WHAT YOU NEED TO DO. Echo the entries from the start through the line containing "click on temp.py", keeping every character unchanged.

==== SUPPLIED INFORMATION

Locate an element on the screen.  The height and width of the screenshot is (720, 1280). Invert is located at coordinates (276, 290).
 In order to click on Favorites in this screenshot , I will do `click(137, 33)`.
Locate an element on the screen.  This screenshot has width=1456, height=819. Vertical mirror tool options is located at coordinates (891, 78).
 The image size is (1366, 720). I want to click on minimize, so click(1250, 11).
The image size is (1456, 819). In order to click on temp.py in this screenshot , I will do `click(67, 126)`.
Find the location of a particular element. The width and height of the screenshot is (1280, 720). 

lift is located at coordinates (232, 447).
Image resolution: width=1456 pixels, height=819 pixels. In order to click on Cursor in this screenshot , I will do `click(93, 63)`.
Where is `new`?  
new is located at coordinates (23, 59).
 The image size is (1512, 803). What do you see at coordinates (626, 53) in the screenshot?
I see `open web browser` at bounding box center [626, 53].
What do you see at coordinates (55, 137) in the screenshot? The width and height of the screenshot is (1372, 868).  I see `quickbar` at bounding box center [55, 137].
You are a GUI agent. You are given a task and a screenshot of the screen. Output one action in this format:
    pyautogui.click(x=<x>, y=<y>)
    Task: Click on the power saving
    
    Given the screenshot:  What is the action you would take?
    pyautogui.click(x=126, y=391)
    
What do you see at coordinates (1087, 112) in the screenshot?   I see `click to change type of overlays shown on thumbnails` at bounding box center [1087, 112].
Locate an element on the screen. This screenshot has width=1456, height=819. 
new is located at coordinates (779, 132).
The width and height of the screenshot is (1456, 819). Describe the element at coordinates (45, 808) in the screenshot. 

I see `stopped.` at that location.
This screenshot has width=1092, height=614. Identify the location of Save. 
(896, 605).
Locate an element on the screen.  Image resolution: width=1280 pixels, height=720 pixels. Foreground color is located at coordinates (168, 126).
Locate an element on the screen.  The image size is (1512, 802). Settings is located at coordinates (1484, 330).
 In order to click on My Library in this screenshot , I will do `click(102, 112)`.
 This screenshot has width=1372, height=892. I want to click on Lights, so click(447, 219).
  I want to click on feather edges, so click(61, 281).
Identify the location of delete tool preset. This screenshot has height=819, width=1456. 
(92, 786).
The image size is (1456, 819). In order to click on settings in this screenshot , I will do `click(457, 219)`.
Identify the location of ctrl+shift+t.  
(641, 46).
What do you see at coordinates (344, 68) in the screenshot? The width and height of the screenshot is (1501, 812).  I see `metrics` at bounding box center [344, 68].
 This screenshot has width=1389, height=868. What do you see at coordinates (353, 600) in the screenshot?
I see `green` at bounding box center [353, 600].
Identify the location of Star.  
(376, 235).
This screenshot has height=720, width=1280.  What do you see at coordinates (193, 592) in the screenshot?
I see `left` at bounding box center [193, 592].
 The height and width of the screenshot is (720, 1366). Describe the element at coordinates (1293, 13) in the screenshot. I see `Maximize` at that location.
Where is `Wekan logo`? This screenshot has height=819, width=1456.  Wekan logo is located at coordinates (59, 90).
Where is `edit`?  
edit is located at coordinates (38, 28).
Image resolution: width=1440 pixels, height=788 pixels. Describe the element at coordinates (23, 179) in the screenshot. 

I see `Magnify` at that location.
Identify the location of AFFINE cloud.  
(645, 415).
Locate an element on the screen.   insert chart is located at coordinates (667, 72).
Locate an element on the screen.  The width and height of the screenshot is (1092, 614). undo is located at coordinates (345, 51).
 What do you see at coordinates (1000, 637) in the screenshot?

========

SOLUTION BELOW.
Locate an element on the screen.  The height and width of the screenshot is (720, 1280). Invert is located at coordinates (276, 290).
 In order to click on Favorites in this screenshot , I will do `click(137, 33)`.
Locate an element on the screen.  This screenshot has width=1456, height=819. Vertical mirror tool options is located at coordinates (891, 78).
 The image size is (1366, 720). I want to click on minimize, so click(1250, 11).
The image size is (1456, 819). In order to click on temp.py in this screenshot , I will do `click(67, 126)`.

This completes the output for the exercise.